El Tourmalet
Las interminables colas para inscribirte en un hotel

El Tourmalet por Sergi López Egea. / REDACCIÓN

Lo de los registros en la recepción de los hoteles en España es como un vía crucis que debes pasar cada tarde, una cola interminable de personas que tiene que apuntarse una a una mientras se les pide hasta la partida de nacimiento antes de recibir la tarjeta de la habitación. Los registros online no aportan nada para agilizar este trámite y, cuando eres el último que llegas, más vale que te llenes de paciencia y que pidas que te guarden el sitio a algún bonachón o bonachona que tengas por detrás de ti si por casualidad tienes que correr al baño con cierta urgencia.
Algunos hoteles eternizan la espera entre que hacen la fotocopia del carnet de identidad, te preguntan el teléfono móvil personal, el correo electrónico y si la dirección que figura en tu documento es la correcta. Van pasando los minutos. Encima, ahora, se ha puesto de moda cobrar por anticipado, aunque tengas la habitación pagada, por servicios como la plaza de aparcamiento del coche. De este modo, la inscripción se demora un rato más al anotar el número de matrícula del vehículo.

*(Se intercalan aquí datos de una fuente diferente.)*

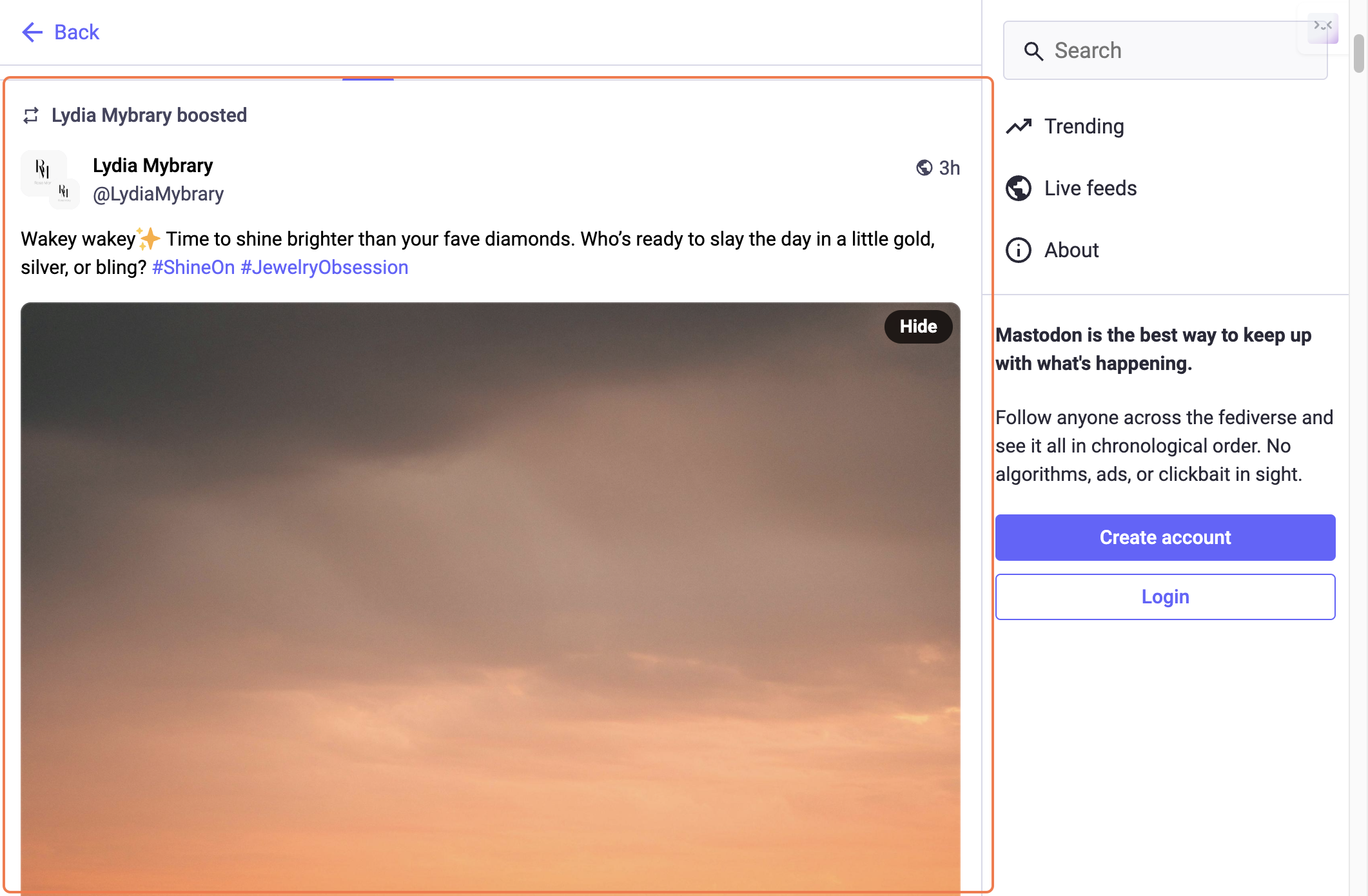The image size is (1368, 896).
Task: Open the #JewelryObsession hashtag link
Action: tap(324, 268)
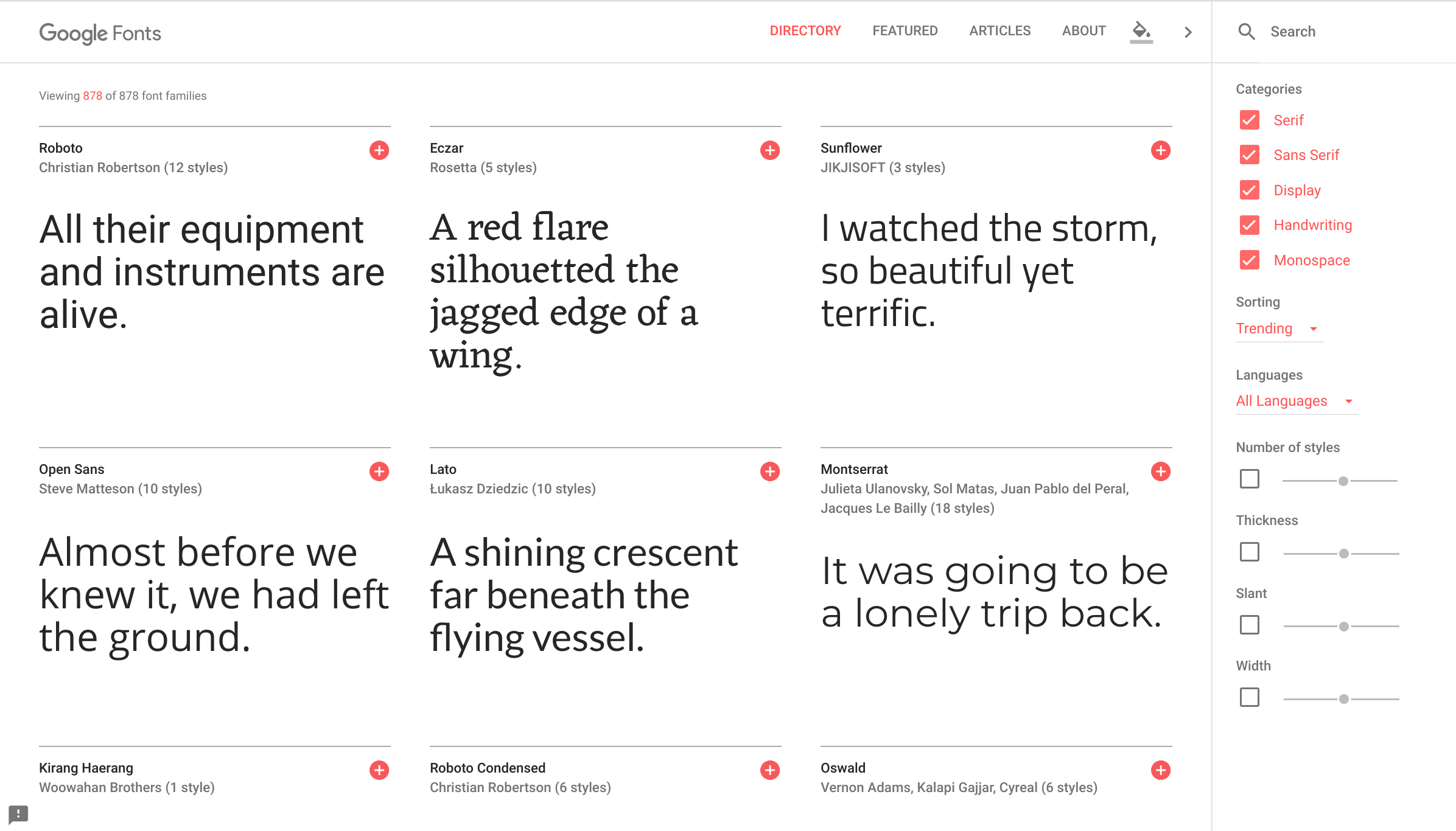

No es la cola para un concierto
Empiezan a llegar personas acreditadas en la Vuelta, el vestíbulo se llena de gente que, más que tener cierta prisa de llegar a la habitación, parece que estén haciendo cola para conseguir una entrada y asistir a un concierto de Taylor Swift.
En ocasiones te preguntas si ocurre algo en el establecimiento, un desalojo, una urgencia de última hora, por lo que si vas por libre agradeces que por una noche el hotel que ocupas esté al margen de los oficiales que emplea la carrera, más de 2.000 camas todos los días.
Si tienes la experiencia que te da cada mes de julio viajar por Francia - en algunos aspectos superan a las costumbres locales españolas- te preguntas qué pasaría si en los hoteles ubicados al norte de los Pirineos fueran tan escrupulosos con el doble de personas desplazadas al Tour y formándose colas en las recepciones, que sólo conducirían a escuchar de nuevo la peor frase que te pueden decir en la puerta de un restaurante. “Désolée, la cuisine est fermée” (lo siento, la cocina está cerrada).
Con la tarjeta de crédito es suficiente
En Francia, como mucho, te piden la garantía de la tarjeta de crédito por si tienes la mala costumbre de marcharte del hotel sin pagar, algo que no es recomendable en ningún lado ni país del mundo mundial.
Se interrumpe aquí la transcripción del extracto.